Sigma applies the Mamba state space model to multi-modal semantic segmentation, using a Siamese architecture to fuse RGB and supplementary modalities with linear complexity instead of the quadratic cost of Transformers.

Core Problem

Existing multi-modal segmentation models either suffer from limited local receptive fields (CNNs) or computationally expensive quadratic complexity (ViTs), making them inefficient for handling high-resolution multi-modal data.

Why it matters:

Autonomous agents need robust perception in adverse conditions (low light, glare) where RGB fails but Thermal/Depth succeed.
Current ViT-based solutions scale poorly with image resolution due to self-attention, limiting real-time applicability.
CNN-based solutions lack global context, leading to misclassifications in complex scenes.

Concrete Example: In a scene with a round chair next to a sofa, shadows cause baseline models to fragment the chair into multiple incorrect segments. Sigma effectively utilizes depth information to recognize the chair as a singular entity.

Key Novelty

Siamese Mamba Network (Sigma)

Replaces the standard Transformer or CNN backbone with a Siamese Mamba encoder that processes RGB and X-modality (Thermal/Depth) streams in parallel with linear complexity.
Introduces a Mamba-based fusion mechanism that acts like cross-attention but uses Selective Scan operations to exchange and concatenate features efficiently.
Employs a Channel-Aware Decoder that enhances the standard Mamba block with channel attention (pooling) to better select vital feature channels during upsampling.

Architecture

The overall architecture of Sigma, including the Siamese Mamba Encoder, Fusion Module, and Channel-Aware Decoder.

Evaluation Highlights

Outperforms state-of-the-art CMNeXt by >2% mIoU on the PST900 RGB-Thermal dataset.
Achieves higher accuracy than CMNeXt on NYU Depth V2 while using 49.8M fewer parameters (Sigma-Small vs CMNeXt-B2).
Surpasses current methods on the MFNet dataset with fewer FLOPs and parameters in the tiny model variant.

Breakthrough Assessment

8/10

First successful application of Mamba (SSM) to multi-modal semantic segmentation. It successfully addresses the quadratic complexity bottleneck of Transformers while maintaining global receptive fields, showing strong empirical results.

⚙️ Technical Details

Problem Definition

Setting: Multi-modal semantic segmentation assigning a class label to every pixel

Inputs: Paired images: RGB image I_rgb and X-modality image I_x (Thermal or Depth)

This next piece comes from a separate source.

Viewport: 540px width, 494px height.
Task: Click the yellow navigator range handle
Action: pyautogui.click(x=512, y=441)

Outputs: Pixel-wise segmentation map

Pipeline Flow

Siamese Encoder (RGB branch + X branch) → Multi-level Feature Extraction
Fusion Module (CroMB + ConMB) at each scale
Channel-Aware Decoder (CAVSSB + Upsampling) → Prediction

System Modules

Siamese Mamba Encoder

Extract multi-scale features from RGB and X modalities using shared weights

Model or implementation: Cascaded Visual State Space Blocks (VSSB) initialized with VMamba weights

Cross Mamba Block (CroMB) (Fusion)

Facilitate interaction between modalities by using the selective scan mechanism as a cross-attention proxy

Model or implementation: Cross Selective Scan (Cross SS)

Concat Mamba Block (ConMB) (Fusion)

Integrate enhanced features by concatenating and scanning them as a single long sequence

Model or implementation: Concat Selective Scan (Concat SS) with inverse scanning

Channel-Aware Decoder

Recover spatial resolution while enhancing channel selection

Model or implementation: Channel-Aware Visual State Space Blocks (CAVSSB)

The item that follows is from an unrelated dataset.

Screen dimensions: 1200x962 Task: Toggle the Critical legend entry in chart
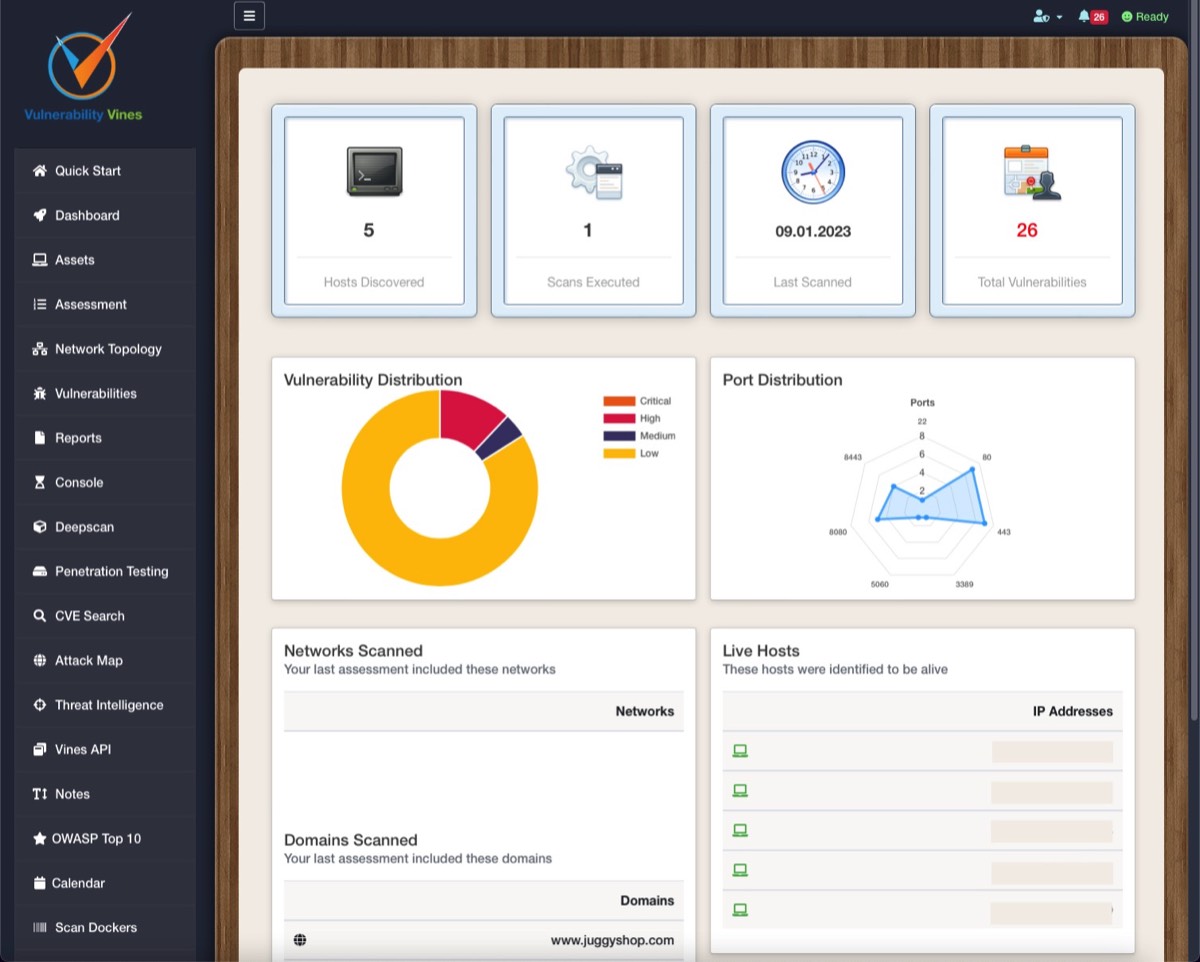coord(637,401)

Novel Architectural Elements

Siamese Mamba Encoder: Weight-sharing VSSB branches for multi-modal input
Mamba-based Fusion (CroMB & ConMB): Replaces cross-attention with cross-selective-scan and concatenated-scan operations
Channel-Aware Decoder: Integrates channel attention into the Mamba block to compensate for VSSB's weakness in inter-channel modeling

Modeling

Base Model: VMamba (initialized with ImageNet-1K pretrained weights)

Training Method: Supervised learning with cross-entropy loss (implied standard for segmentation)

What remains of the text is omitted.